TORONTO — The Ontario government is connecting long-term care residents to the right care in the right place by investing nearly $10 million to help long-term care homes offer residents more diagnostic services onsite, instead of travelling to a hospital. This work is part of Ontario’s Your Health Plan for Connected and Convenient Care to improve residents’ quality of life and reduce avoidable emergency department visits and hospital stays.

“By connecting residents to faster and more convenient diagnostic services, we are helping connect residents to the care they need, when and where they need it,” said Stan Cho, Minister of Long-Term Care. “This will help to reduce avoidable emergency department visits and hospital stays, increase the services available at long-term care homes, and improve residents’ quality of life.”

Starting today, Ontario is launching the new Equipment and Training Fund to help long-term care homes purchase more diagnostic equipment and train staff so that they can better manage and treat residents’ conditions that most often lead to preventable hospital visits, such as urinary tract infections, falls, pneumonia and congestive heart failure.

Ontario is also increasing residents’ access to routine and urgent laboratory services such as blood work in the comfort of their homes by increasing reimbursements to long-term care homes that connect residents to faster, more convenient access to care through mobile community lab services.

Later this fall, Ontario will significantly expand the Nurse-Led Outreach Teams program into additional long-term care homes in underserved areas of the province. This innovative model of care will conveniently connect more residents to in-person and virtual consultations with a specialized team of nurse practitioners and registered nurses. These teams will also work together with emergency departments and long-term care homes to coordinate timely and rapid diagnostic services for residents.

These new initiatives build on Ontario’s two pilot projects with Humber River Hospital in Toronto and Royal Victoria Regional Health Centre in Barrie that are increasing residents’ access to more diagnostic imaging services, such as x-rays and ultrasounds. These projects are helping residents avoid emergency department visits by directly coordinating their appointments for diagnostic imaging services in the hospital.
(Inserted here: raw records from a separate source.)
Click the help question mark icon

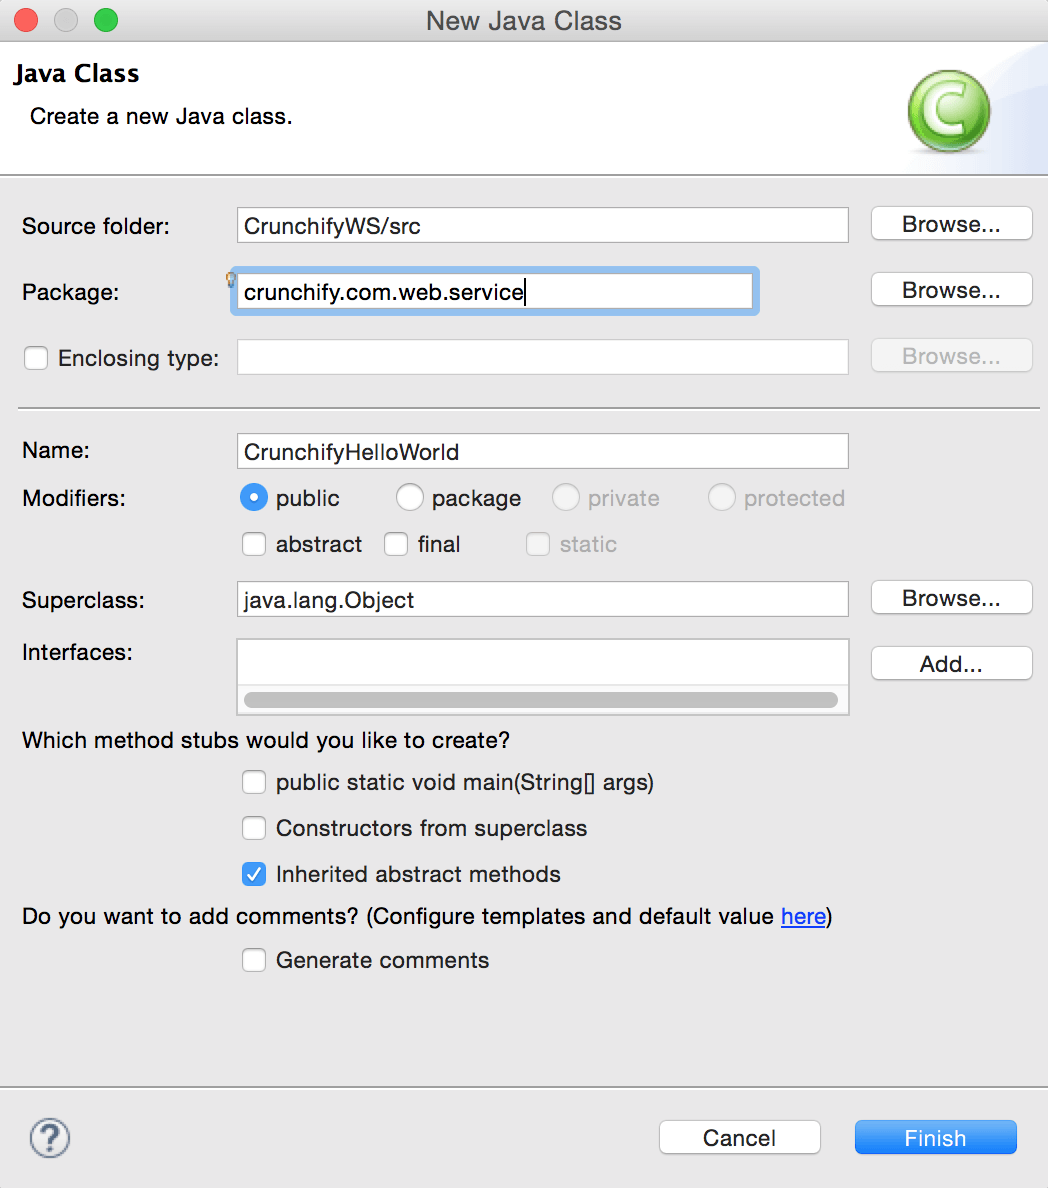50,1138
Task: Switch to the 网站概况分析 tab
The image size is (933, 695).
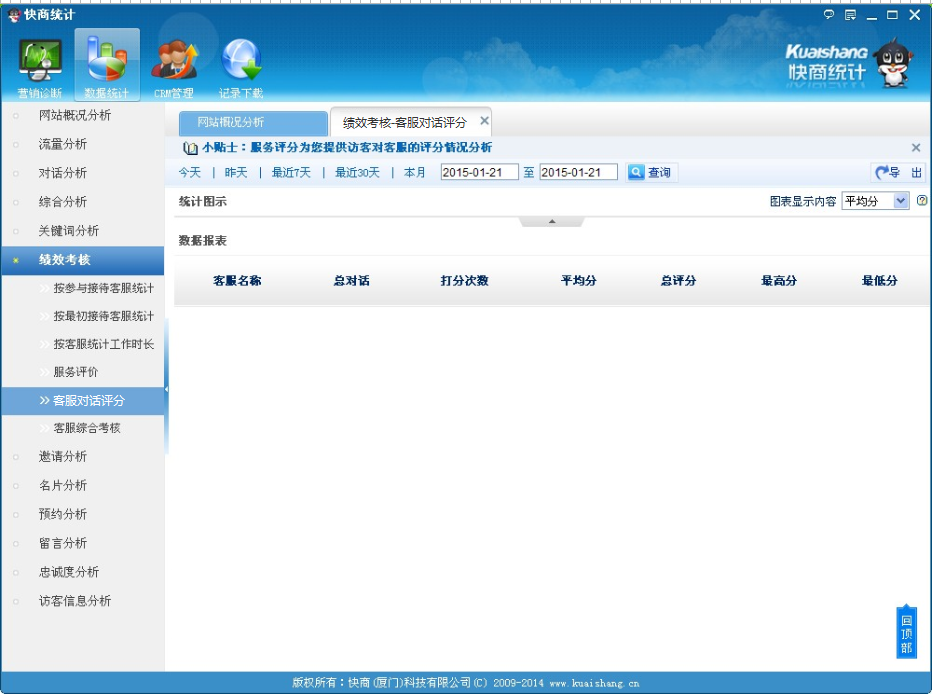Action: (253, 123)
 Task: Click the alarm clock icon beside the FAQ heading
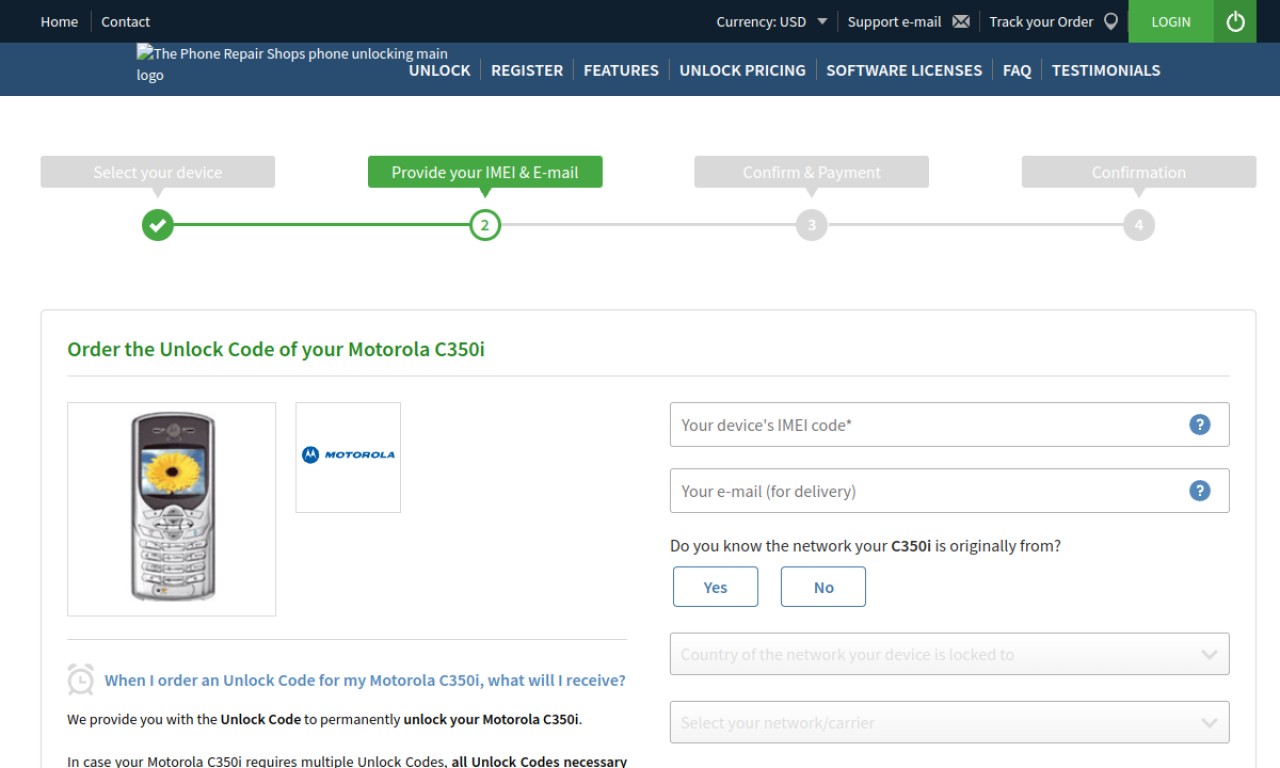click(x=80, y=679)
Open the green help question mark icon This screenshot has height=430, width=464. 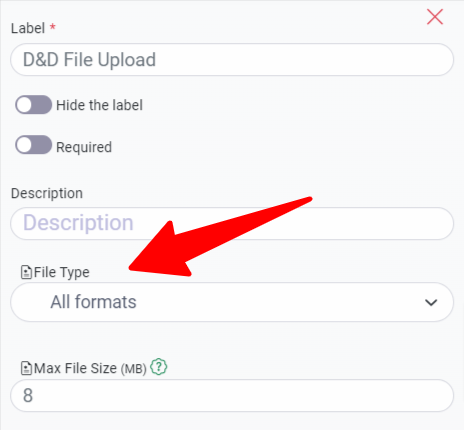[159, 367]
The government is fixing long-term care to ensure Ontario’s seniors get the quality of care and quality of life they need and deserve, both now and in the future. The plan is built on four pillars: staffing and care; quality and enforcement; building modern, safe and comfortable homes; and connecting seniors with faster, more convenient access to the services they need.

Quick Facts

  • The Ontario government is making significant investments in specialized services and supports for long-term care residents with complex needs like bariatric, behavioural and dialysis, so they can get the care they need while avoiding unnecessary hospitalization.
  • Ontario’s over $120 million investment in specialized services and supports in 2022-23 included up to $20 million for the Ontario Health Local Priorities Fund, $5.91 million for four new Behavioural Specialized Units in long-term care homes, an additional $5 million for Behavioural Supports Ontario, $2.6 million for Baycrest’s Virtual Behaviour Medicine program, and $4.5 million to build dedicated spaces for health care at a new seniors’ housing complex in Kenora.
  • The Ontario government is providing up to $1.25 billion this year to long-term care homes to hire and retain thousands more long-term care staff. This is part of the government’s historic four-year, $4.9 billion commitment to increase the provincewide average direct care time provided by registered nurses, registered practical nurses and personal support workers to four hours per resident, per day, by March 31, 2025.
  • As part of its plan to fix long-term care and address sector waitlists, the government is building more than 30,000 net new long-term care beds in Ontario by 2028 and upgrading more than 28,000 older beds to modern design standards. This will help increase access to long-term care, reduce waitlists, and ease hospital capacity pressures. It will also improve working conditions for staff in long-term care homes and provide safe, more comfortable homes for residents.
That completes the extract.